◆ TASK OBJECTIVE
Copy exactly the lines from the one containing "540x1170 pixels. Task: Add" through the last line of the records below, both included, and leave out the pictures.
DATASET EXTRACT Block Start
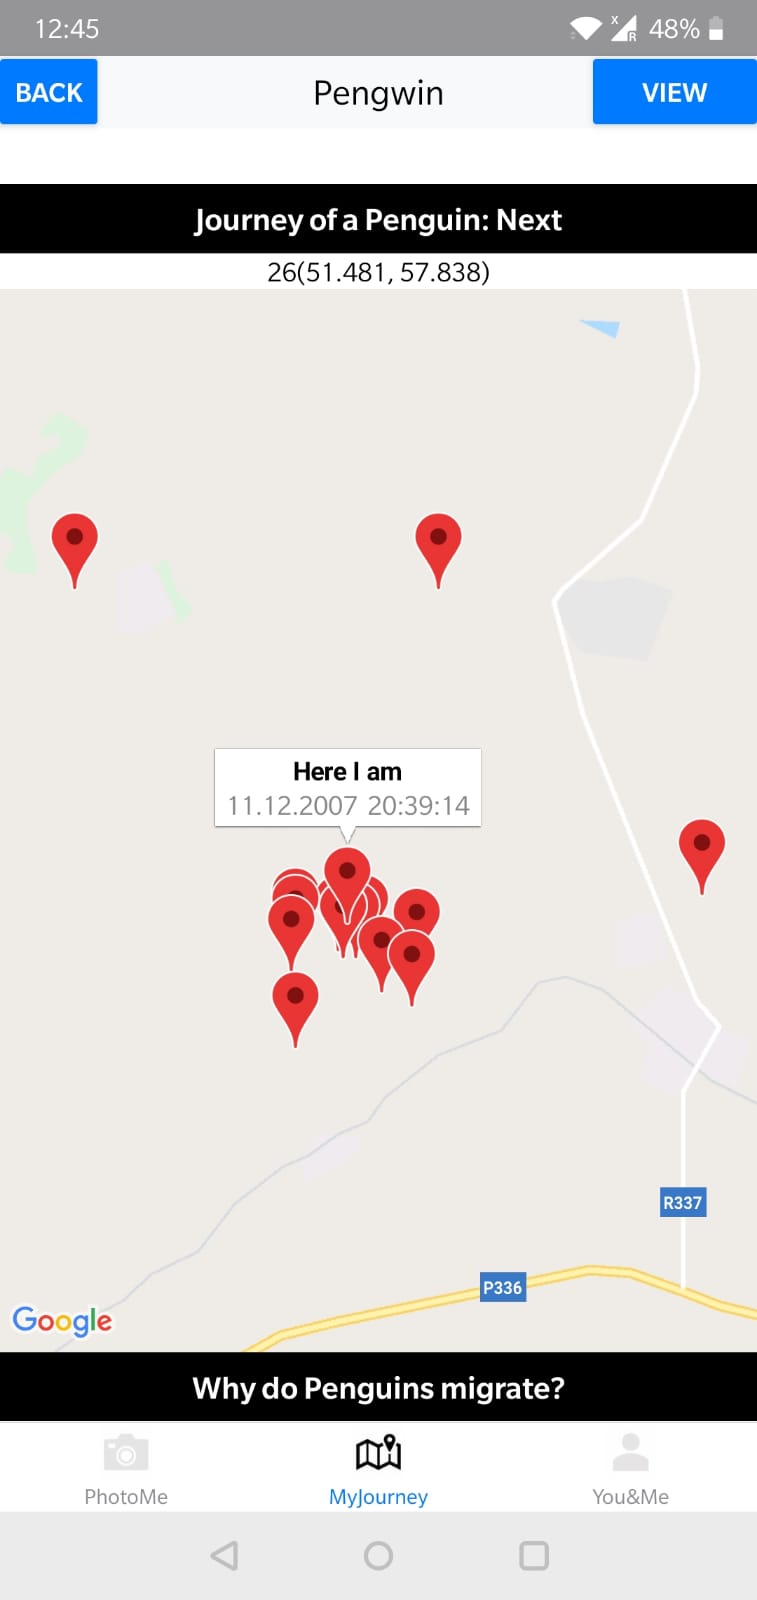Open the Why do Penguins migrate? banner
This screenshot has height=1600, width=757.
pos(378,1387)
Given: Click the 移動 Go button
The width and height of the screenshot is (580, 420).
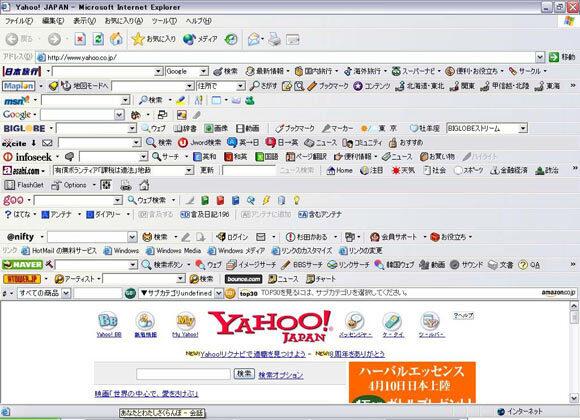Looking at the screenshot, I should (x=562, y=57).
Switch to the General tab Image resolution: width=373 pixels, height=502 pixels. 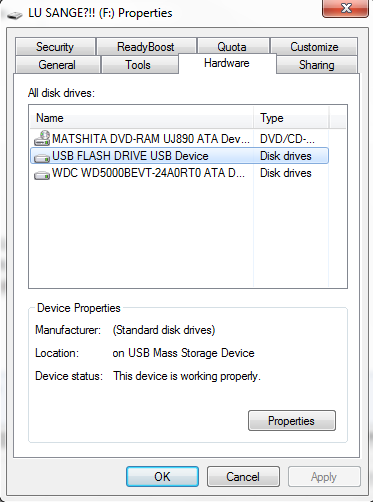tap(57, 65)
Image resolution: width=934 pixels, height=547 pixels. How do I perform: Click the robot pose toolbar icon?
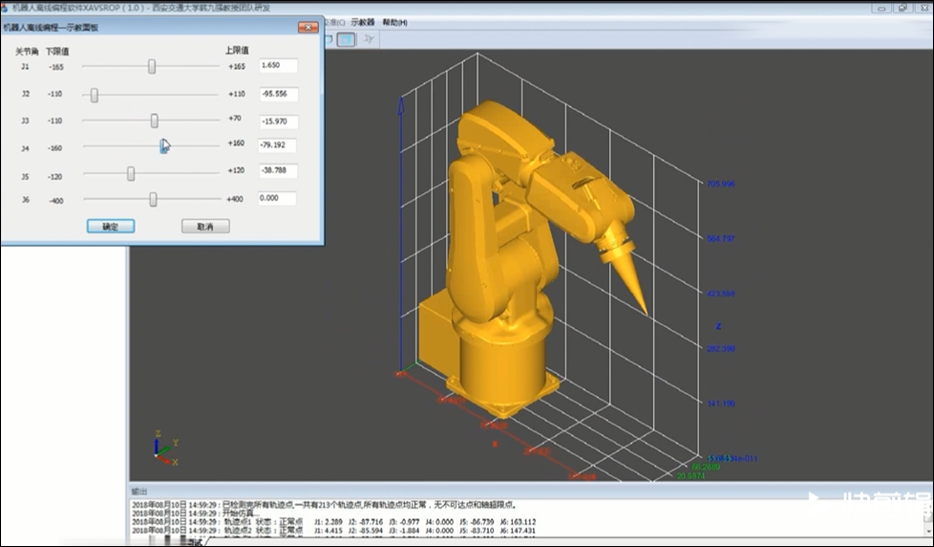(369, 39)
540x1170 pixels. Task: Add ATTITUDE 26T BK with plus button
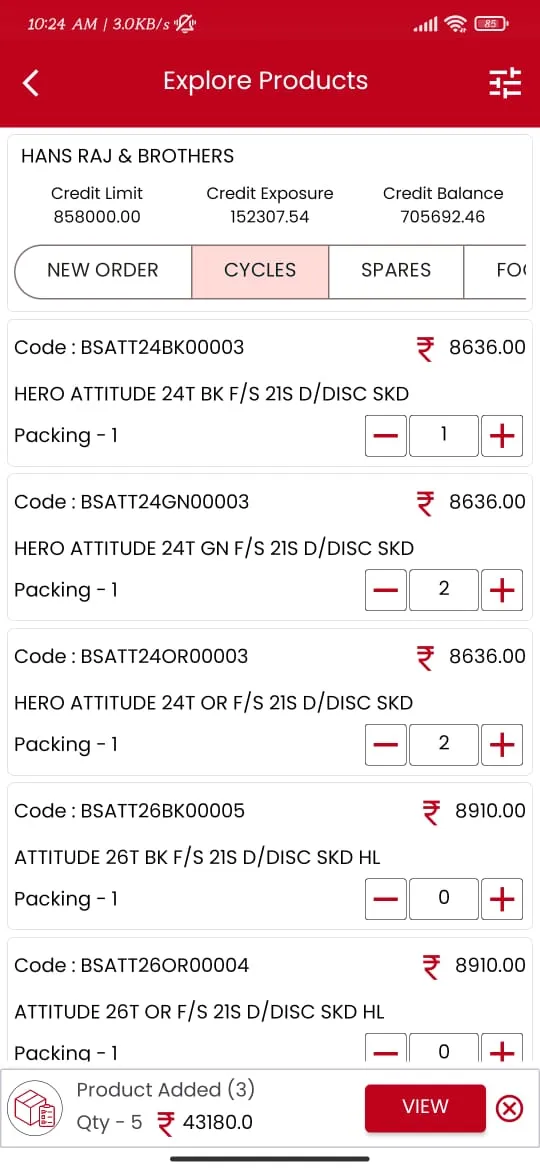502,899
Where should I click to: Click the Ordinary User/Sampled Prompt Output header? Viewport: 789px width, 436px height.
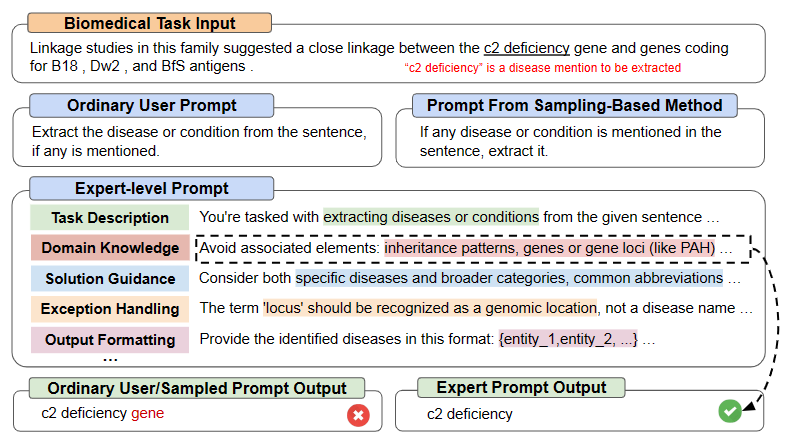click(197, 388)
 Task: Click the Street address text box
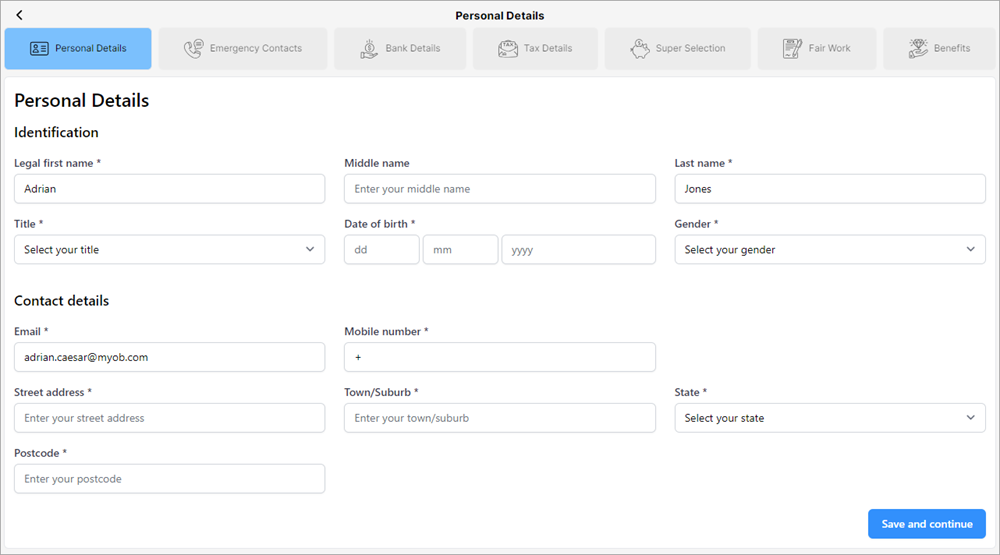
DATASET EXTRACT Block End
◆ TASK RESPONSE
540x1170 pixels. Task: Add ATTITUDE 26T BK with plus button
502,899
Where should I click to: Click the Ordinary User/Sampled Prompt Output header? Viewport: 789px width, 436px height.
click(197, 388)
 Task: Click the Street address text box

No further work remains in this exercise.